Not necessarily negligible difference, but certainly there is non-negligible uncertainty about the difference. In addition of looking elpd, it would be good to use application specific utility or cost function, so that it is easier to assess whether there is non-negligible probability of practically relevant difference.
We will also soon have a paper discussing in more detail the issues in elpd based model comparisons.
Can you tell more about your model and modeling task, so I may have recommendations for easier to interpret utility or cost functions?

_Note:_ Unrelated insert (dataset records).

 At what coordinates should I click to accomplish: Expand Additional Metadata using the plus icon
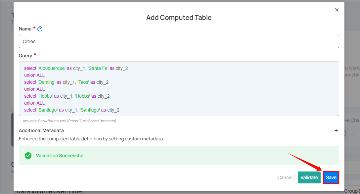pos(336,130)

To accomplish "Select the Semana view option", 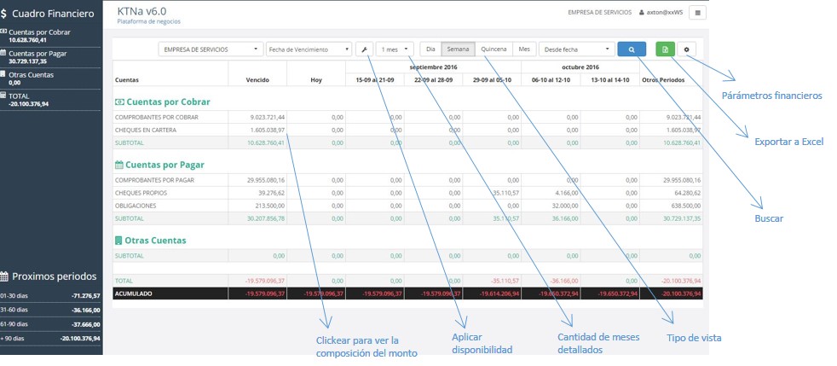I will click(x=458, y=49).
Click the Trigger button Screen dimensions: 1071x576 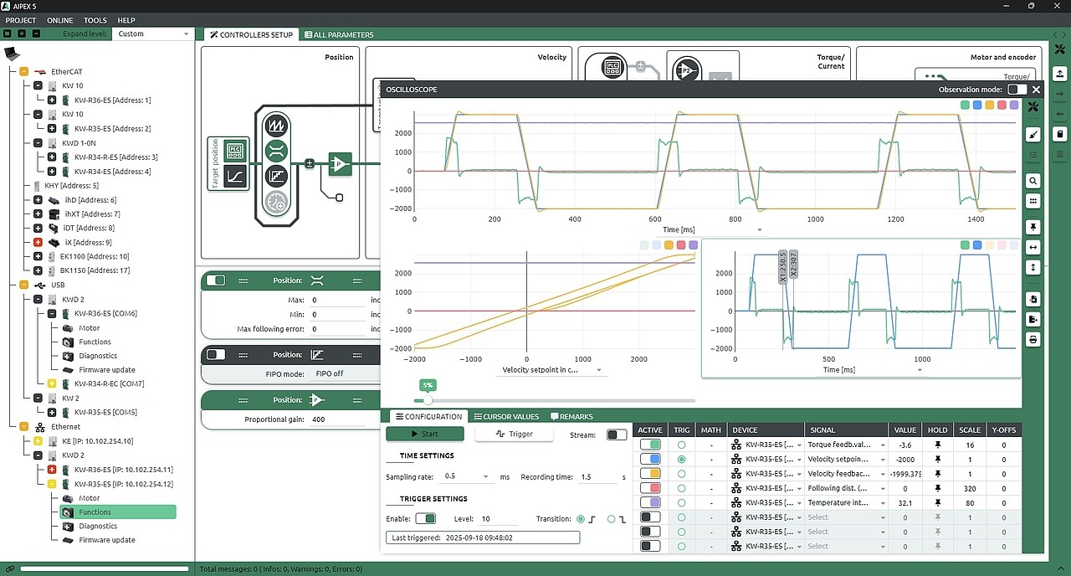[514, 434]

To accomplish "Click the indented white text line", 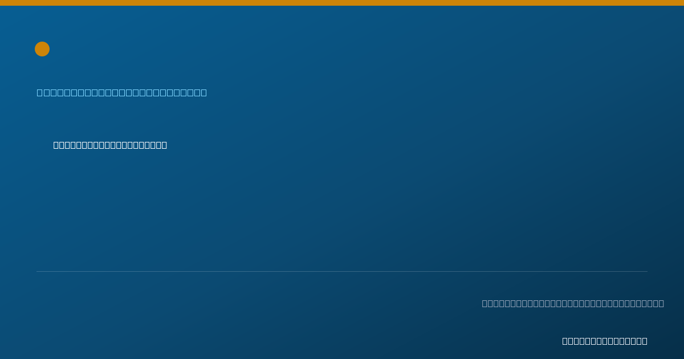I will [x=110, y=145].
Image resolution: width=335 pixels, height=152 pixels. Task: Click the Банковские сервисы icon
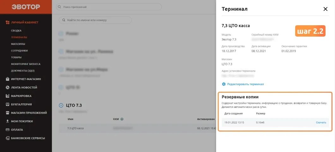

Dat needs to be the same, but likelihoods can be different. See Can WAIC/LOOIC be used to compare models with different likelihoods? - #2 by avehtari
There is intrinsic meaning, but not many are well calibrated for that. For discrete observation models it’s sum of log probabilities and if you know also the number of observations and the range of the data, you can compute average probabilities and compare that to probabilities, e.g. from uniform distribution which is easy way to check whether the model has learned anything from the data. See an example of using this as diagnostic in thread Loo: High Pareto k diagnostic values for beta binomial regression - #2 by avehtari. For continuous distributions we have log densities, and usually people are even less calibrated to think what they mean and the meaning depends also on scaling of the data, but it’s still possible to infer things from elpd without reference to another model.
As I said, people are not used to think so much of probabilities and densities, and thus I also recommend to use also application specific utilities and cost functions and we are adding some convenience functions for easier use of some common more easy to interpret cost functions. The reason why we still favor elpd in the model comparison is that it measures the goodness of the whole predictive distribution, while many commonly used measures such RMSE or R^2 measure only the goodness of the point estimate.
@Longshot408, form the loo output I can see that you are using 75000 posterior draws, which is probably about 71000 more than you would need taking into account that you seem to have quite simple model (p_loo around 4-6) and plenty of observations so that the posterior is likely to be very easy.